Thursday, May 10, 2012
Radioactive: Marie & Pierre Curie: A Tale of Love and Fallout
Not Quite a Graphic Novel Month shines on!
I am not going to lie. I was geared up to hate this book. I saw it first in an airport in the graphic novels section but did not preview it. Always on the lookout for science graphic novels, I ordered it sight unseen from Amazon. When I got it, I opened it up and immediately thought, "Oh man, it's a picture book. What a ripoff!" So I set it aside for a few months. Now reading it, I see why it was put in with the graphic novels even though it really is not one. This book defies easy categorization, but I can tell you it's beautiful, informative, moving, and wonderfully strange. It is like a pictorial Moby Dick, a collection of disparate items and styles that hang together to give different aspects to complex narrative.
Ostensibly, this book is about two things: the lives and love of Marie and Pierre Curie, which act as the narrative thread connecting the second topic, the history of radioactivity. The Curies discovered polonium and radium, pioneering study of the elements and radioactivity. For their efforts they won Nobel Prizes, but they also fell victim to health problems from being exposed to radiation over long periods of time. They were titans of the field, lending their name to an elementary unit and beginning study of a phenomenon that has transformed the world, leading to medical advances, renewable energy, terrible disasters, and the most destructive weapons on the face of the planet. This book touches on all of these areas, and more. Today, Marie Curie is sometimes unfairly regarded as a token female scientist, and Pierre as her husband/collaborator, but as this books shows, such slight regard is unfounded and insulting. This book reanimates their stories and celebrates their lives and achievements in appropriate fashion.
Lauren Redniss, this book's creator, is an author and artist who has been published regularly in The New York Times. She also is the author of the book Century Girl: 100 years in the Life of Doris Eaton Travis, Last Living Star of the Ziegfeld Follies. From 2008-2009 she was a fellow at the Cullman Center for Scholars & Writers at the New York Public Library, and she became a New York Institute for the Humanities fellow in 2010. Redniss speaks extensively about her impetus for creating this book here.
Redniss's artwork is beautiful and haunting. Much of the artwork is cyanotype, a photographic printing process that produces a ghostly effect meant to echo the glow of radium or an x-ray. She also makes good use of collage to portray historic and informational text pieces.
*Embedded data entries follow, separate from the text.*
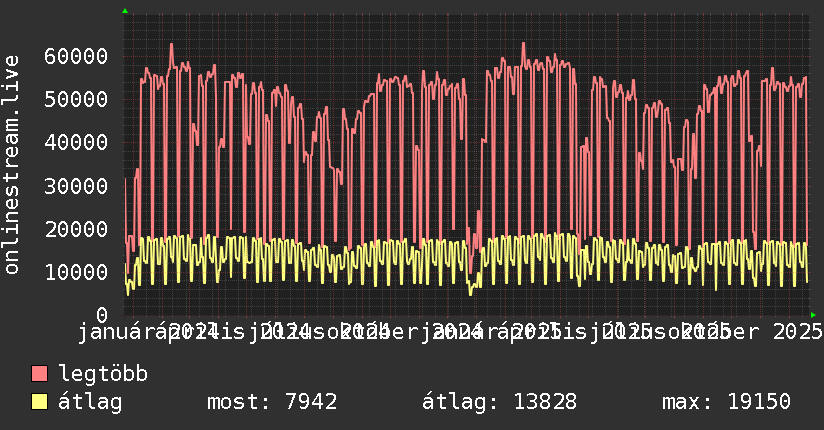Click the red legtöbb legend swatch
Image resolution: width=824 pixels, height=430 pixels.
39,375
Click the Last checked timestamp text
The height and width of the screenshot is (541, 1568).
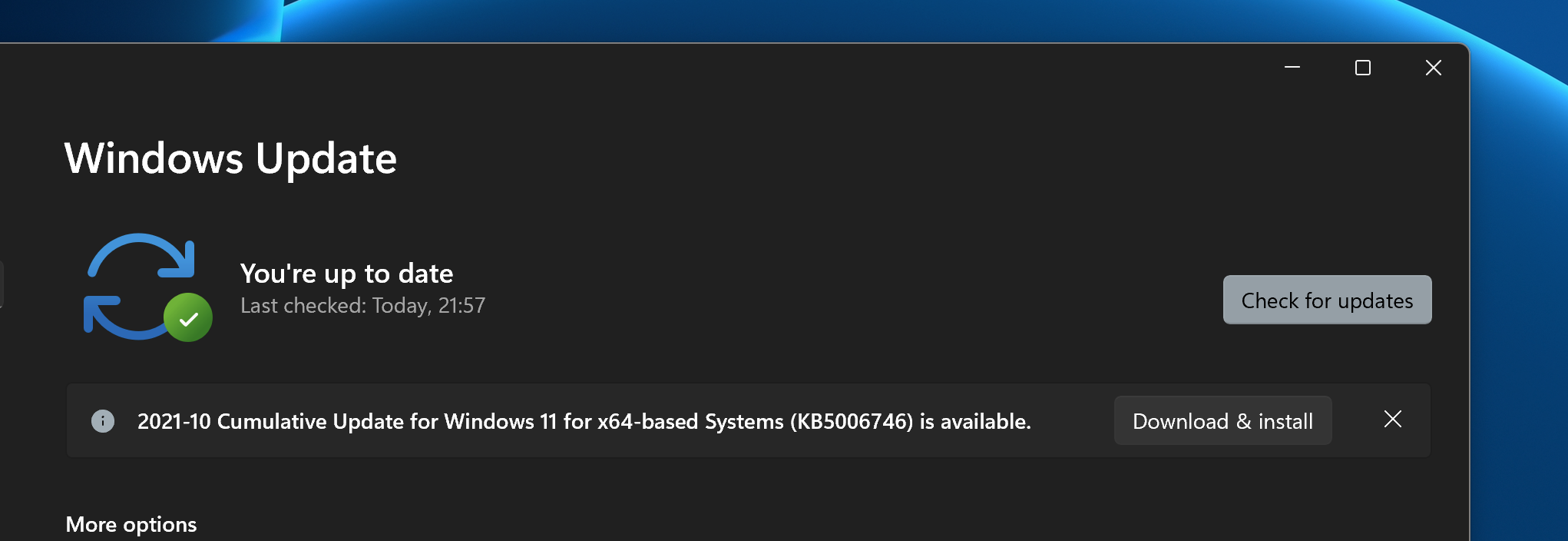[x=362, y=305]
From the artwork, her account of the artistic process, and the copious footnotes in the end pages of the book, Radioactive is an obvious labor of love for her.
This book has garnered some impressive praise. It was a 2011 National Book Award Finalist. Dwight Garner raved that "the word 'luminous' is a critic’s cliché, to be avoided at all costs, but it fits Ms. Redniss’s book pretty snugly. This is a story with a hefty half-life." Dr. Mary Jo Nye called it "a book that truly is out of the ordinary, and it is well worth reading and contemplating." Marcia Bartusiak added, "Finishing the book, I went back to the beginning and read it again. Just as I did with my favorite picture books as a child." Kathy Ceceri called Radioactive "a rich and complex story of life, love, and science told through narrative and imagery. It is a powerful and beautiful book."
Some preview pages are available from the author here. The book's publisher HarperCollins provides numerous links here.
Why it's not quite a graphic novel: Radioactive is not a graphic novel, but it is not quite a picture book either. It is a collection of beautifully rendered art that tells a story by itself but not necessary in sequential order. There are also substantial text pieces that could stand alone. All together, this book provides a unique experience as a well researched piece of nonfiction, an affecting love story, and an evocative series of images.